• 取り組む課題
下の提示文のうち、「アメリカの心理学者ホルツマン(上の写真)」という語句のある箇所から「は異なる役を演じるからです。」までを、一字も変えずに書き写してください。

• 提示文
===============

私たちに起こったこと
コロナウィルスの感染拡大は、私たちの生活を大きく変えました。大学もたいへんな影響を受けました。私も対面での授業ができなくなり、講義を動画配信したり、心理学実験の授業をビデオ会議システム上でやったりしました。どれもこれも、初めての経験です。コロナウイルスの感染拡大は社会に深刻な影響をもたらしましたが、その一方で、私自身が経験したように、これまでにない新たな試みも多くなされました。なかなか広まらなかった在宅勤務もオンライン教育も、一気に拡大しました。
アメリカの心理学者ホルツマン(上の写真)
新しい自分になるのが発達
こうした新たな試みは、私たちの社会を大きく変える可能性を持っていると思います。パフォーマンス心理学というアプローチを先導するアメリカの心理学者ホルツマンは、今までの自分(Who you are)が、新しい自分(Who you are not)になることを発達と呼んでいます。だとすると、私たちは、今回の危機の中で発達することができたのではないか、と思うのです。なぜなら、私たちは、今までの自分にはできなかったことに挑戦しているのですから。
新しい自分になるには
こうしたアイデアは、アフターコロナの社会を考える上で、大きなヒントになるように思います。というのも、私たちは、アフターコロナという従来とは異なる状況のもと、今までの自分が持っていた限界を超えて、新しい自分になっていく必要があるからです。それでは、新しい自分になるには、どうしたらよいのでしょうか? ホルツマンは、演劇に注目しています。なぜなら、演劇では、今までの自分でありつつ、自分とは異なる役を演じるからです。
演劇で関係を作り直す
例えば、ホルツマンたちは、「警察官と子どものおしゃべり大作戦(Cops and Kids: Operation Conversation)」というワークショップを展開しています。これは、白人が多い警察官と、黒人の若者たちを同じステージにあげ、いっしょにゲームや即興のお芝居をしたり、対話したりしながら、相手のことを「白人」「黒人」ではなく、一人の人間として理解していくというものです。このとき私たちは、今の自分でありながら、新しい自分になっているのではないでしょうか。
新しい私を演じてみよう
新型コロナウイルスの感染拡大という状況のもとで、私たちはこれまで行っていなかった、さまざまなことに挑戦しました。そうすることで、私たちは、今の私でありながら、新しい私を演じることになっていたのだと思います。今までやってこなかったことに挑戦し、新しい私たちを演じることは、アフターコロナの社会の可能性を拡げることにきっとつながります。みなさんも、アフターコロナの世界で、新しい自分を演じてください。そうした挑戦が、新しい社会を生み出すはずです。

===============

• 抜粋資料

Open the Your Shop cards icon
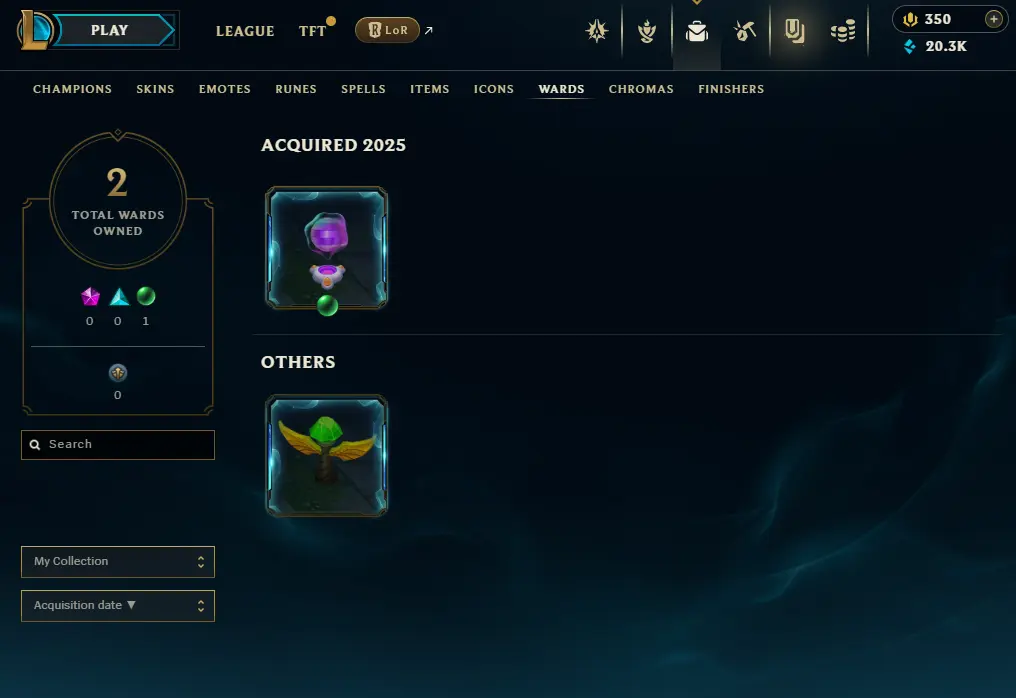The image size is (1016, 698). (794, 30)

===============

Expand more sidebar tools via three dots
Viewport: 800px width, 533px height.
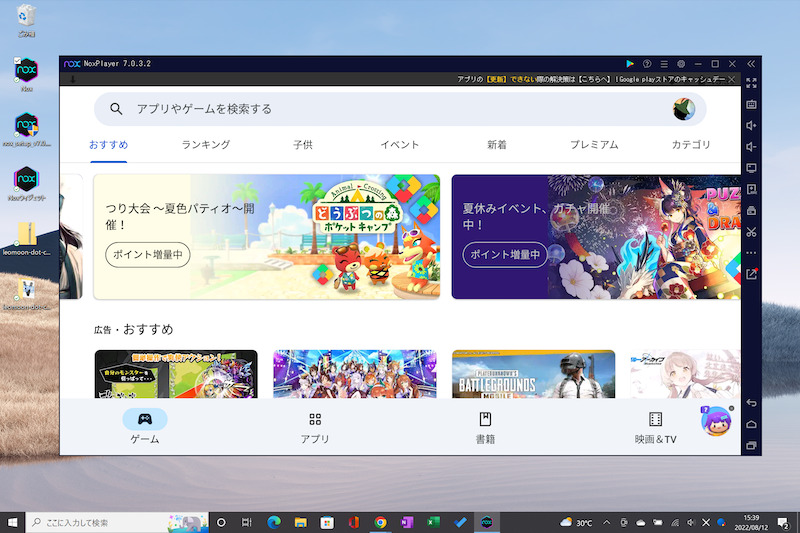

===============

• 解答欄
アメリカの心理学者ホルツマン(上の写真)
新しい自分になるのが発達
こうした新たな試みは、私たちの社会を大きく変える可能性を持っていると思います。パフォーマンス心理学というアプローチを先導するアメリカの心理学者ホルツマンは、今までの自分(Who you are)が、新しい自分(Who you are not)になることを発達と呼んでいます。だとすると、私たちは、今回の危機の中で発達することができたのではないか、と思うのです。なぜなら、私たちは、今までの自分にはできなかったことに挑戦しているのですから。
新しい自分になるには
こうしたアイデアは、アフターコロナの社会を考える上で、大きなヒントになるように思います。というのも、私たちは、アフターコロナという従来とは異なる状況のもと、今までの自分が持っていた限界を超えて、新しい自分になっていく必要があるからです。それでは、新しい自分になるには、どうしたらよいのでしょうか? ホルツマンは、演劇に注目しています。なぜなら、演劇では、今までの自分でありつつ、自分とは異なる役を演じるからです。